*** Dataset ***

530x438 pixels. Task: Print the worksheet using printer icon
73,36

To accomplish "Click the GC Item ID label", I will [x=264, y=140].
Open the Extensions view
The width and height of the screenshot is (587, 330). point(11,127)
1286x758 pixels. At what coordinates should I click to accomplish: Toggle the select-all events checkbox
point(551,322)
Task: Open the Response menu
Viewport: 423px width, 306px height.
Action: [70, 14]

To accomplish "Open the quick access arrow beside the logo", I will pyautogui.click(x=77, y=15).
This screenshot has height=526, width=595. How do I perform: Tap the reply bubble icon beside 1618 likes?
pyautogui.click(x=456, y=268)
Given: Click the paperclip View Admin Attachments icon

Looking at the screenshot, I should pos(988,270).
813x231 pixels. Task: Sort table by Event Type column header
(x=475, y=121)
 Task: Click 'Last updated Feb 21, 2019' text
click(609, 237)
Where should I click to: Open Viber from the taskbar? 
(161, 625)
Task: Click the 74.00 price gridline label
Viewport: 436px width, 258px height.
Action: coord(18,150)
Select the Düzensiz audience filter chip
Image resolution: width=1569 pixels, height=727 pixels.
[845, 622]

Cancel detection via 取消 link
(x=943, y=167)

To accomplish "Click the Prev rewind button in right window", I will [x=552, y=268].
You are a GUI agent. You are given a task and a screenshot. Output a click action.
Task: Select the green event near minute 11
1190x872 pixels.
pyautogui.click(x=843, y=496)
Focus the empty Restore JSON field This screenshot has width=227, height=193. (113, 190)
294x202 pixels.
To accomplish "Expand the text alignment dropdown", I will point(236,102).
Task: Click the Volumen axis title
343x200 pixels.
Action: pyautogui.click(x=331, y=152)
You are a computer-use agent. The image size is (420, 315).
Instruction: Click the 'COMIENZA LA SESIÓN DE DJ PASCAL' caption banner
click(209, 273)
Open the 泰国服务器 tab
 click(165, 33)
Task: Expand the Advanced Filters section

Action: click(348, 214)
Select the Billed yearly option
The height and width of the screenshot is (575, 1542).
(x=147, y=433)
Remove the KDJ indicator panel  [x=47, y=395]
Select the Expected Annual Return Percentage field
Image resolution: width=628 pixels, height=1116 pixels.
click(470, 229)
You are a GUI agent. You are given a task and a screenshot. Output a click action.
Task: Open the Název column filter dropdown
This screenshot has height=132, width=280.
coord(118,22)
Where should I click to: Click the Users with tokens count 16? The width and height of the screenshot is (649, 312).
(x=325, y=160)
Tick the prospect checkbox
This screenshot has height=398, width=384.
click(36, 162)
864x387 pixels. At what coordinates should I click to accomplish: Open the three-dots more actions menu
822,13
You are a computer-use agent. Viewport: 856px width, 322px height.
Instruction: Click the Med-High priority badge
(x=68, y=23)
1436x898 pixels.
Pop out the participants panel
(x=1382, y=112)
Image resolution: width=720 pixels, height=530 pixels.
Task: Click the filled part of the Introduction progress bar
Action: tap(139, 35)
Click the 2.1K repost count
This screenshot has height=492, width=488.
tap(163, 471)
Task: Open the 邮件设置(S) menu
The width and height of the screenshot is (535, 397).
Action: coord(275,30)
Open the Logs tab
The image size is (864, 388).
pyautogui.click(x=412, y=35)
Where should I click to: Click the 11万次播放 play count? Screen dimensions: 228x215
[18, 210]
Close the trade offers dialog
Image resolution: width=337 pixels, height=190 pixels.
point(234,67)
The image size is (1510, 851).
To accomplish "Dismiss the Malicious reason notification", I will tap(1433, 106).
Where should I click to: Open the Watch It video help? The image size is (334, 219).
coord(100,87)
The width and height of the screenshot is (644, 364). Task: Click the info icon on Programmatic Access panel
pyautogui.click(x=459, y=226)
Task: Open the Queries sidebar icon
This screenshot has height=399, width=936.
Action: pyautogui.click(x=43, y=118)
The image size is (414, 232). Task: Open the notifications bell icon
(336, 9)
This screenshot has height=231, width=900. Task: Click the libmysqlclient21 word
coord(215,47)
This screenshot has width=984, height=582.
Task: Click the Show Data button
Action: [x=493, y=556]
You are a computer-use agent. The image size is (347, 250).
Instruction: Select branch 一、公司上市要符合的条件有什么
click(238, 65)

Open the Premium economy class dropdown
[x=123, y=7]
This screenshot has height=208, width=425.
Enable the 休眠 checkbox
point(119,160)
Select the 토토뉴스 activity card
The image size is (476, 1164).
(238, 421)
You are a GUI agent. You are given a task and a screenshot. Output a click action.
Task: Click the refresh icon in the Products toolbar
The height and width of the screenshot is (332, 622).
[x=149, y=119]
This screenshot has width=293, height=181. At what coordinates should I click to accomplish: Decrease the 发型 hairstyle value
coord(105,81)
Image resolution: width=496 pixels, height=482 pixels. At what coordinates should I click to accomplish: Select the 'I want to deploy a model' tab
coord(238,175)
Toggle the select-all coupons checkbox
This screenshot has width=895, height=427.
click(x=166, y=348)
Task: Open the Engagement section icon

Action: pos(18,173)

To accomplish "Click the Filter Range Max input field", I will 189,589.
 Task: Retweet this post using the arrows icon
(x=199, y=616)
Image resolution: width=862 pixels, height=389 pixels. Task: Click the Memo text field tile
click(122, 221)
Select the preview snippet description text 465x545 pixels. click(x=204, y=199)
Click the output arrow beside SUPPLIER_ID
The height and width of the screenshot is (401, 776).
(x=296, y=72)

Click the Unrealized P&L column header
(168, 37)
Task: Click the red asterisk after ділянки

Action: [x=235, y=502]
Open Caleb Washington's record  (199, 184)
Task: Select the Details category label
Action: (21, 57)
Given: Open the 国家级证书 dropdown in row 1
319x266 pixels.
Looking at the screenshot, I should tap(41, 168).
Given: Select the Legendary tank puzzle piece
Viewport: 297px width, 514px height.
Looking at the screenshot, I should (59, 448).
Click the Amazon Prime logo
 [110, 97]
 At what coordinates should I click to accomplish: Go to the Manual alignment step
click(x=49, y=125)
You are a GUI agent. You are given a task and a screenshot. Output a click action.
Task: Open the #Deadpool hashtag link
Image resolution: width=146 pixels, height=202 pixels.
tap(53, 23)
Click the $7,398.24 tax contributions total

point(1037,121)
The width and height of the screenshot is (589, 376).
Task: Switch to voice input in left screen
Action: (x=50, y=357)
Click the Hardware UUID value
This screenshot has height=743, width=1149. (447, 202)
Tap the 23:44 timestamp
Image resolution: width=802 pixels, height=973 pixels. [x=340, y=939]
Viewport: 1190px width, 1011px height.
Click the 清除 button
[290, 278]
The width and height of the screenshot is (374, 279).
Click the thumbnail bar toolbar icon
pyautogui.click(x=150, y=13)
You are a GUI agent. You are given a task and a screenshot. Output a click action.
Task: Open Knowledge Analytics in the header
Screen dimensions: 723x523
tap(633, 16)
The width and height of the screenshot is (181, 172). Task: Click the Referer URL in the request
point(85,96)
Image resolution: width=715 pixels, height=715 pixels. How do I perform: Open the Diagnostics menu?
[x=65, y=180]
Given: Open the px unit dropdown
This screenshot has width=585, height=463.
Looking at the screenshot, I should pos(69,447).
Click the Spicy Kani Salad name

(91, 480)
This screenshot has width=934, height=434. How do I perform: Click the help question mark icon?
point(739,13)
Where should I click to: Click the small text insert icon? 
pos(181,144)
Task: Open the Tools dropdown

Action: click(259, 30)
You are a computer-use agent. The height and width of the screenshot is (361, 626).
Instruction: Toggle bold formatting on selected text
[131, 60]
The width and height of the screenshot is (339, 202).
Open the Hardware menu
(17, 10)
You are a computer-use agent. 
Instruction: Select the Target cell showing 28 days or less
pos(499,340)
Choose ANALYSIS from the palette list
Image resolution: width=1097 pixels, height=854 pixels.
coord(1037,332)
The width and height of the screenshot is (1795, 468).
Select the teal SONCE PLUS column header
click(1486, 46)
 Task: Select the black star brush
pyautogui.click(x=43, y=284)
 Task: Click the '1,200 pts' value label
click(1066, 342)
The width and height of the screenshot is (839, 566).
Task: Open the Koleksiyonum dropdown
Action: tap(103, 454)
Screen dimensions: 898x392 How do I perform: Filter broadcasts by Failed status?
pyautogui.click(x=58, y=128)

*** End of Dataset ***

About this exercise → Only lines of the data holding the word "computer" go in the answer. Please copy each of them.

Task output →
You are a computer-use agent. The image size is (420, 315).
You are a computer-use agent. Viewport: 856px width, 322px height.
You are a computer-use agent. The image size is (347, 250).
You are a computer-use agent. The height and width of the screenshot is (361, 626).
You are a computer-use agent. 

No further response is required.